(Data begins)
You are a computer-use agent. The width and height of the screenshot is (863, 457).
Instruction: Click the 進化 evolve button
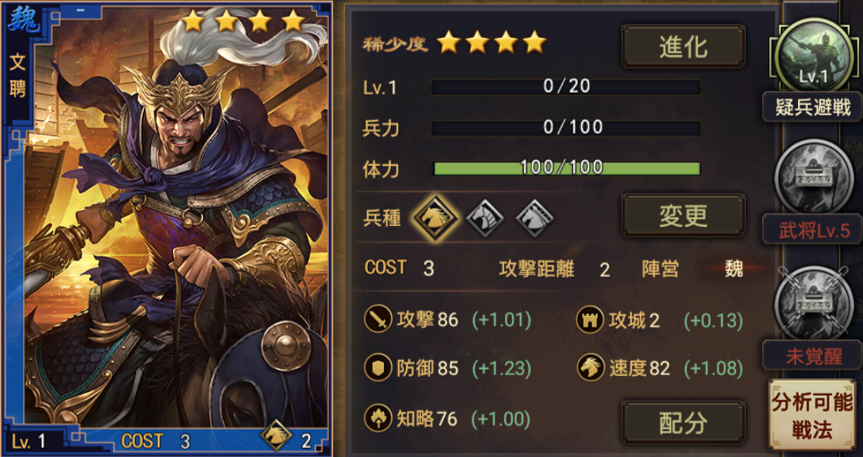click(x=683, y=47)
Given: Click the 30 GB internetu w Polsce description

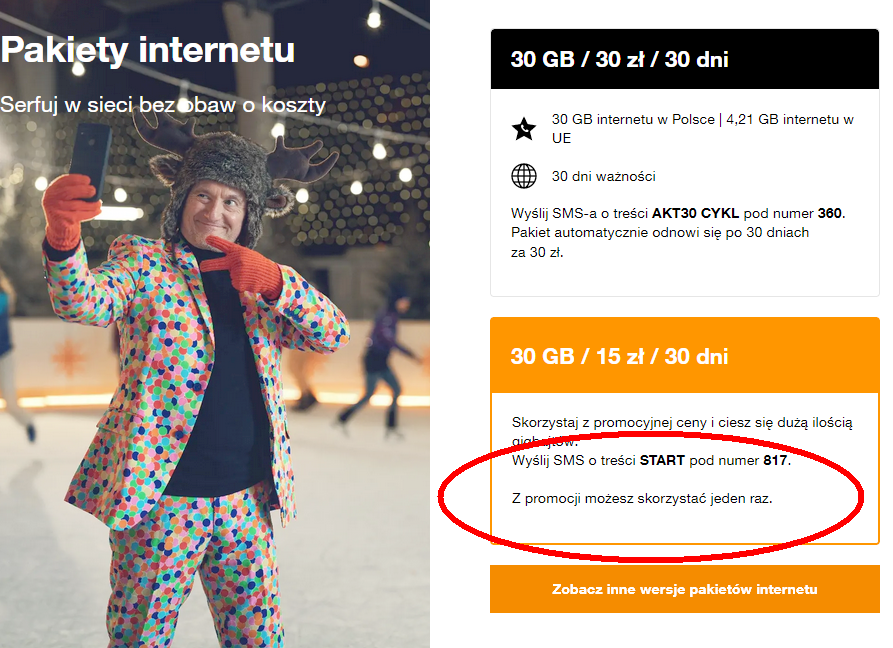Looking at the screenshot, I should pos(702,129).
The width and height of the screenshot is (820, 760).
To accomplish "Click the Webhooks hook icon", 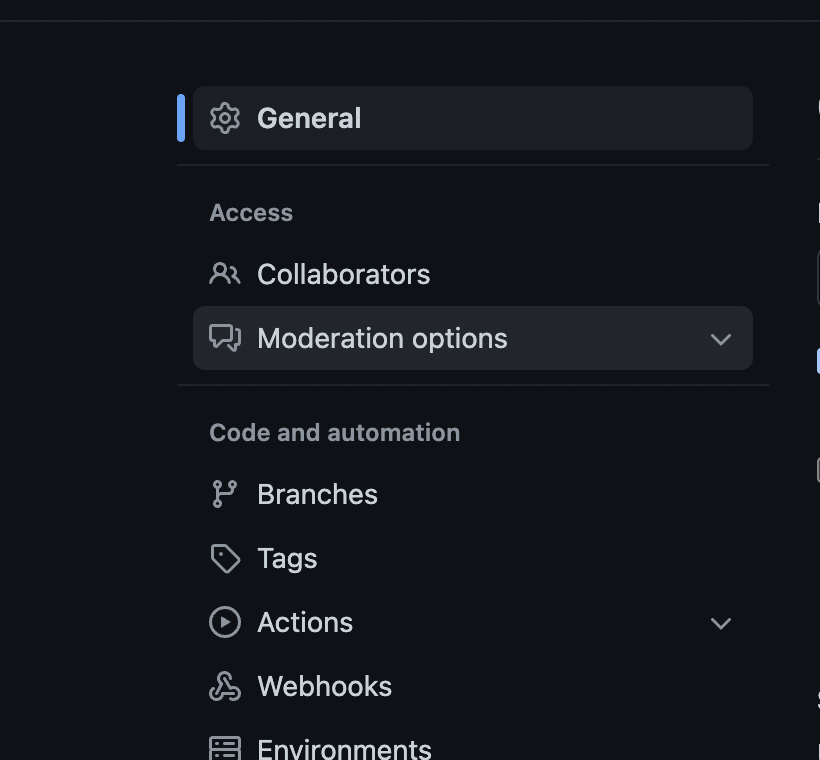I will coord(225,686).
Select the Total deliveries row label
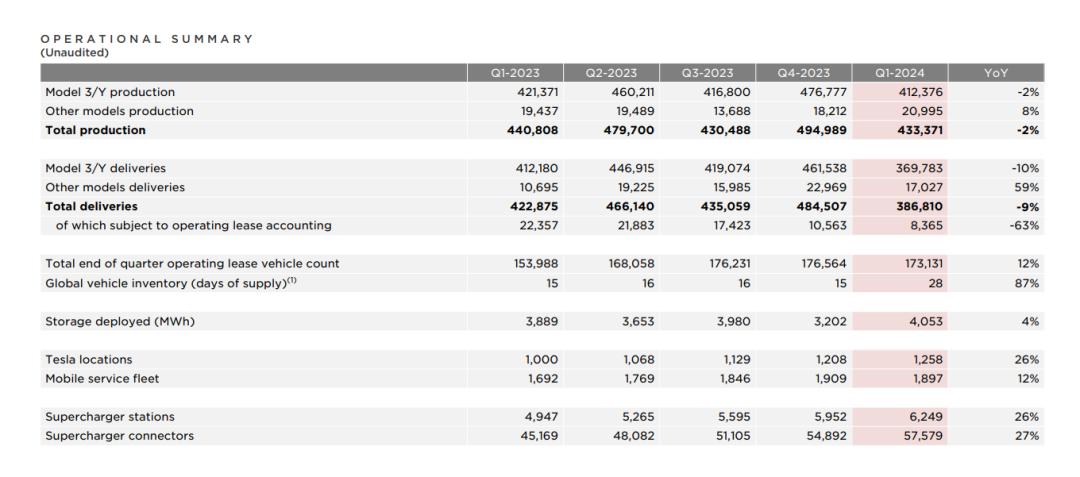The height and width of the screenshot is (477, 1080). (x=92, y=206)
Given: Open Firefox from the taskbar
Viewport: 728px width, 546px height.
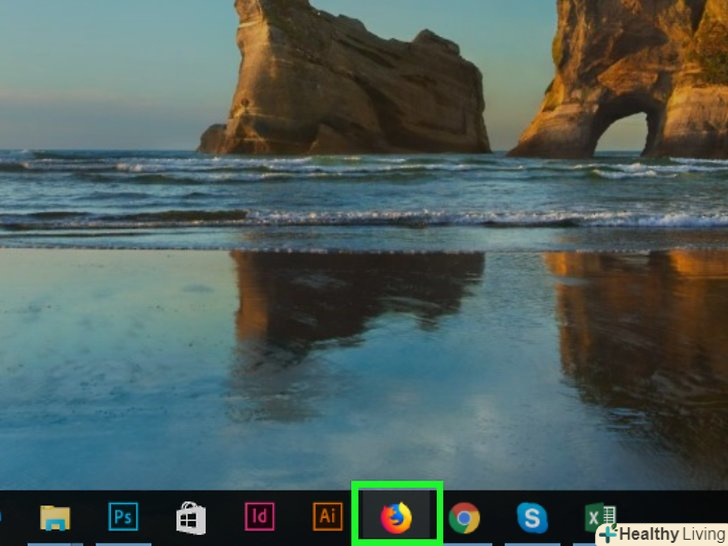Looking at the screenshot, I should tap(397, 517).
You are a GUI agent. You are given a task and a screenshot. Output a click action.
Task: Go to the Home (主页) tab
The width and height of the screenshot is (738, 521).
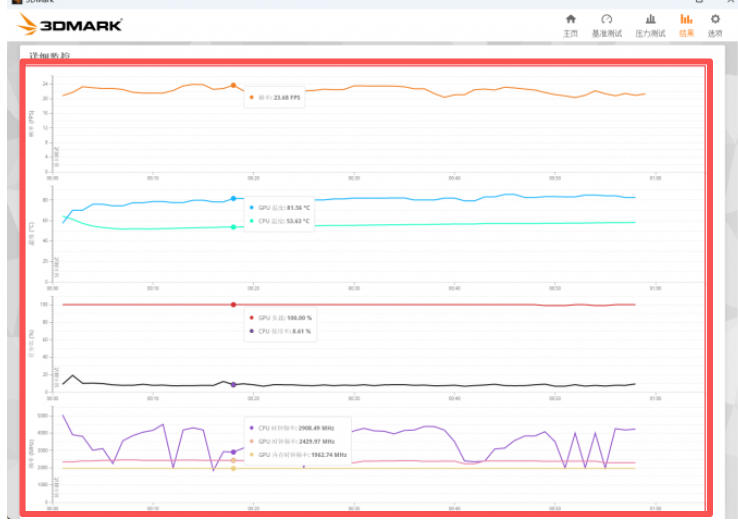pyautogui.click(x=571, y=24)
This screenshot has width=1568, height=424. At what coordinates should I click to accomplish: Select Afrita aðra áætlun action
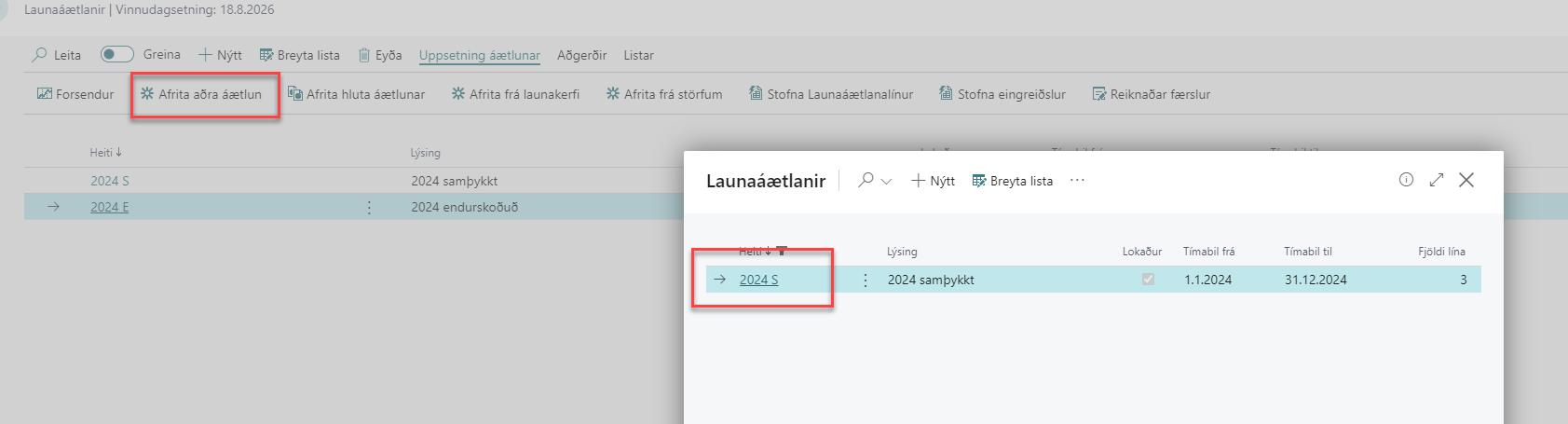click(x=201, y=94)
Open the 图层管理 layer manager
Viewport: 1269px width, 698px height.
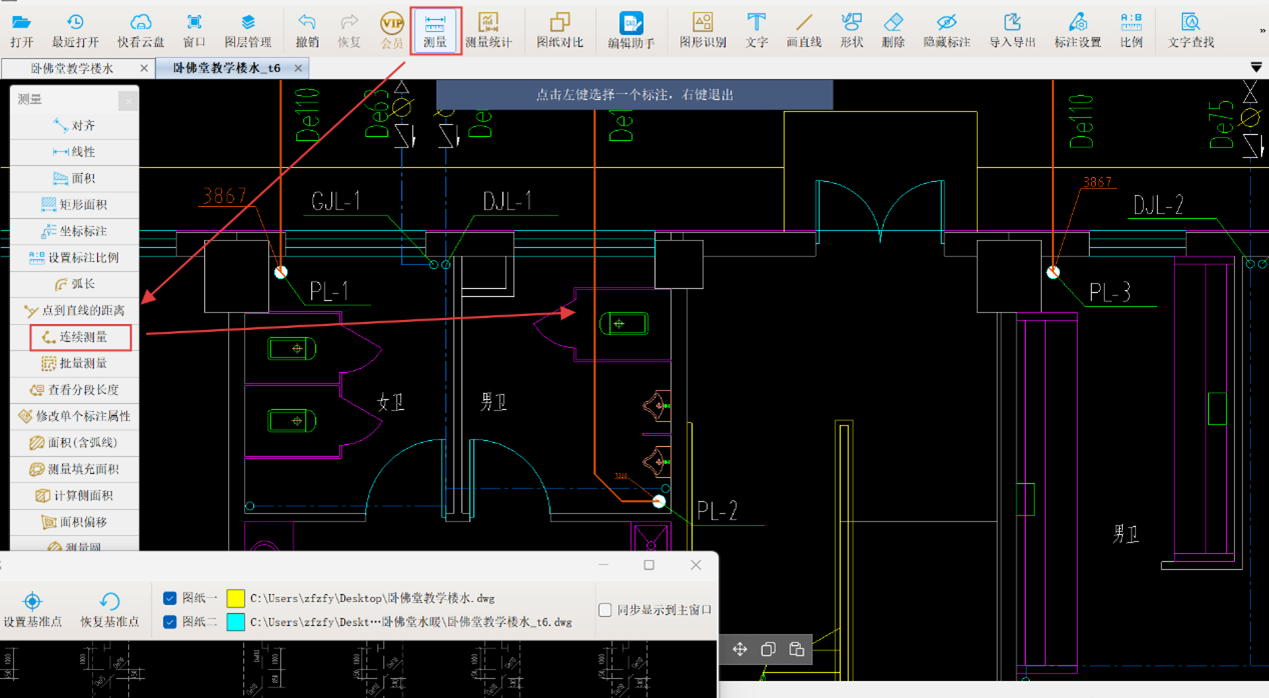click(x=247, y=29)
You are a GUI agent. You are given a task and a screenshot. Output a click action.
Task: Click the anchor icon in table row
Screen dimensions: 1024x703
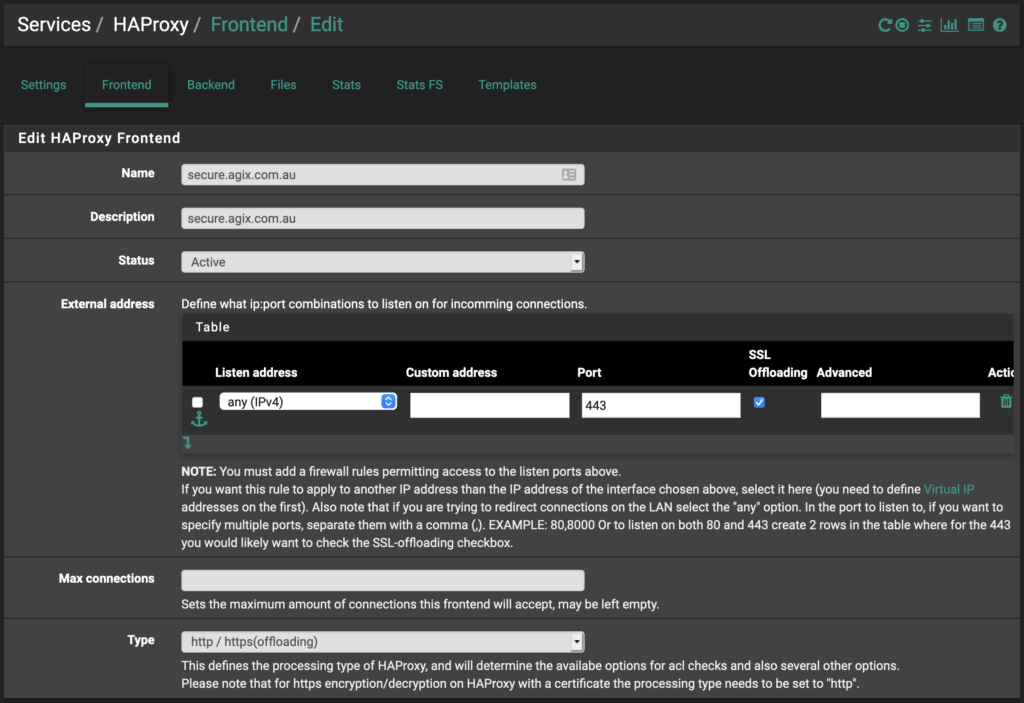[197, 420]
(Data ends)
Work order —
Nothing but the lines from the one containing "Viewport: 1269px width, 698px height." through the final line of the entries above should be given again, each exactly as written; omit the pictures.

Reply to the exercise —
Viewport: 1269px width, 698px height.
click(x=247, y=29)
You are a GUI agent. You are given a task and a screenshot. Output a click action.
Task: Click the anchor icon in table row
Screen dimensions: 1024x703
[197, 420]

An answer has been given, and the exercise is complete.